| Extracted data |
──────────────────────────────

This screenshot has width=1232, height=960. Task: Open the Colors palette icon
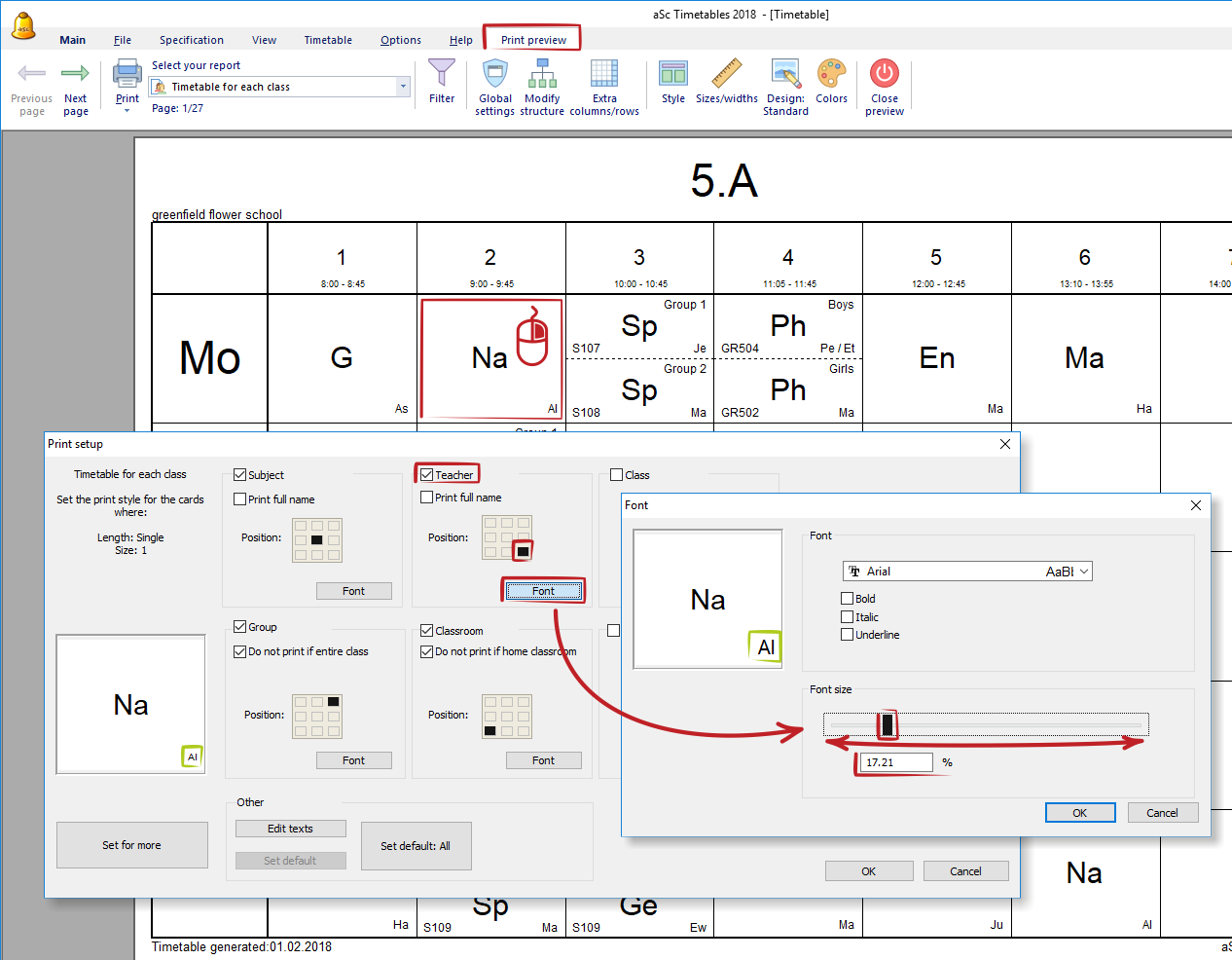[831, 75]
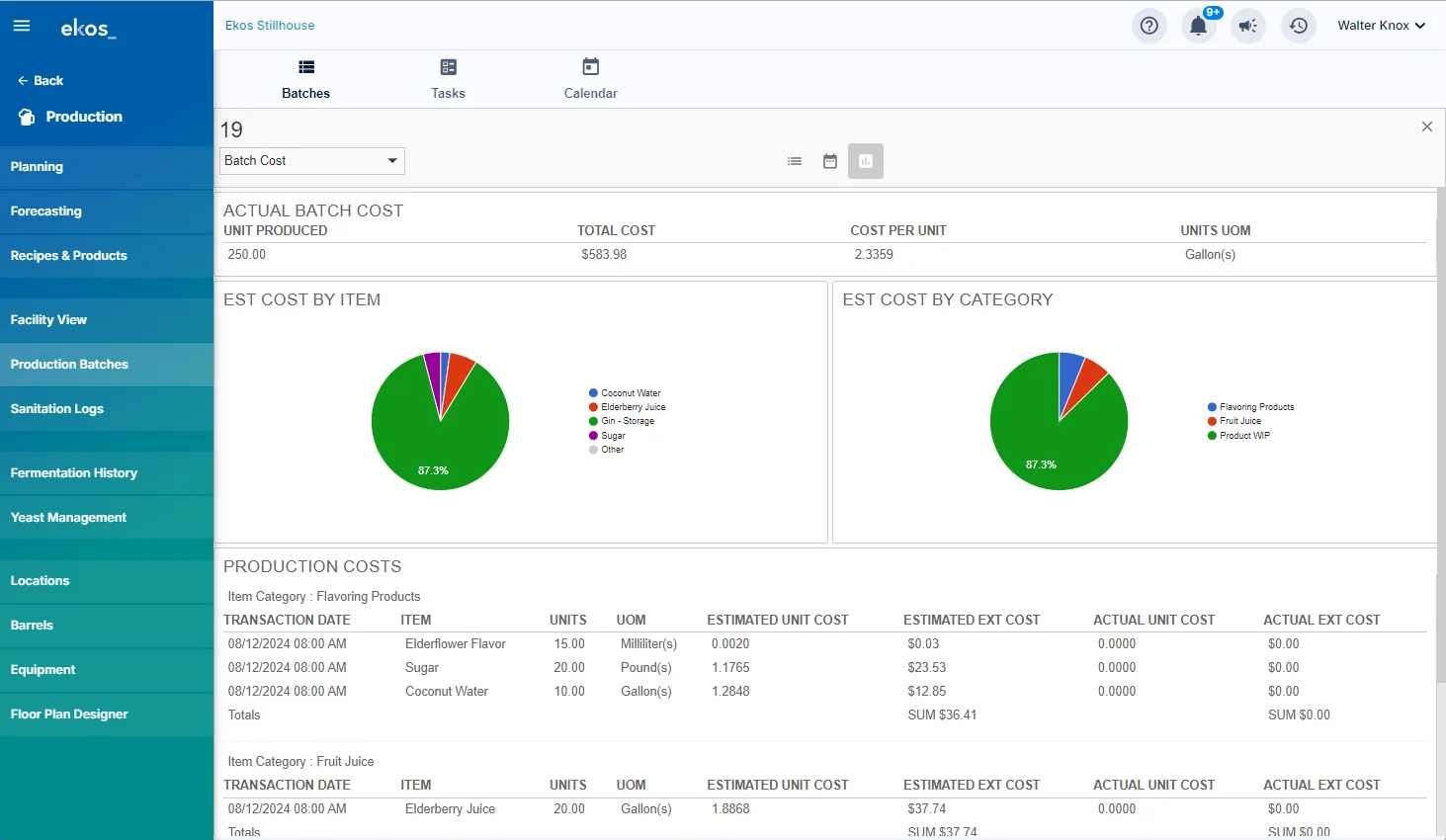Go Back in the sidebar
Screen dimensions: 1446x840
tap(41, 81)
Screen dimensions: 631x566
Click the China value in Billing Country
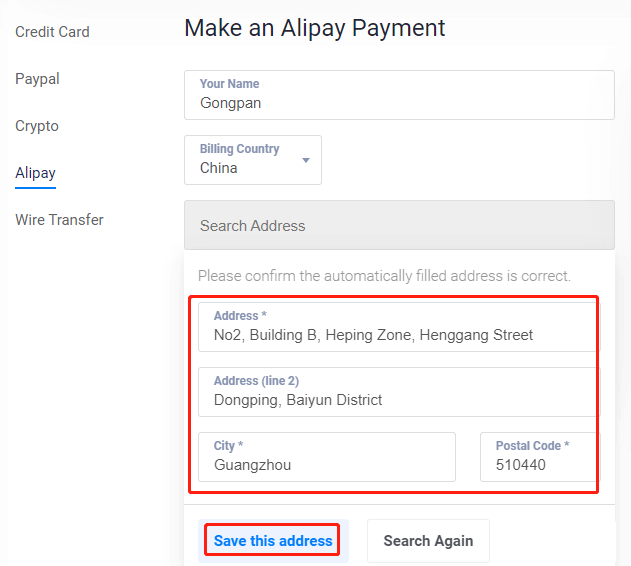click(x=219, y=168)
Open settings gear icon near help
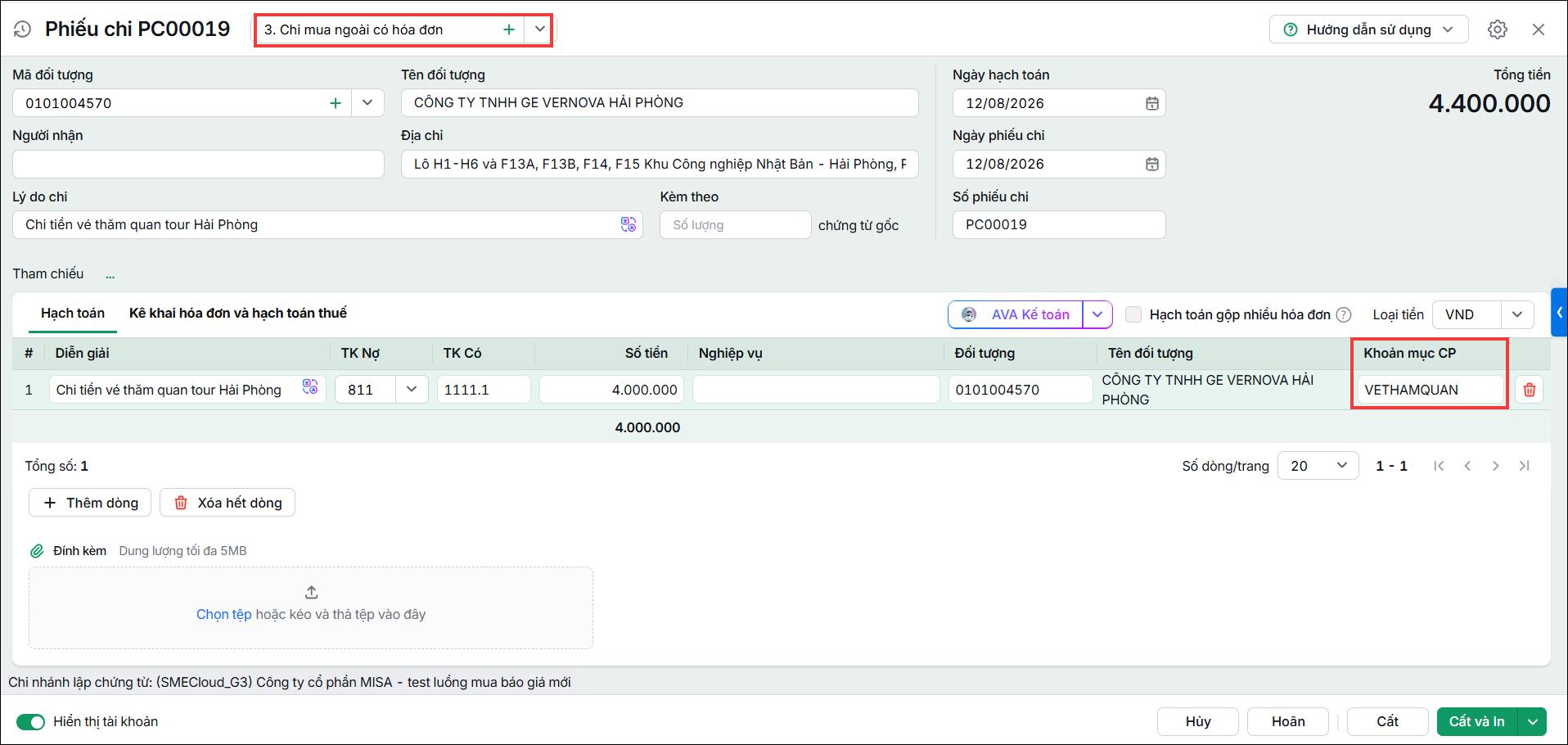 click(x=1498, y=29)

──────────────────────────────

| Aim |
Report how many lines of the listing above contain the word "Open", matching case exactly. Give only the number.

| Correct result |
2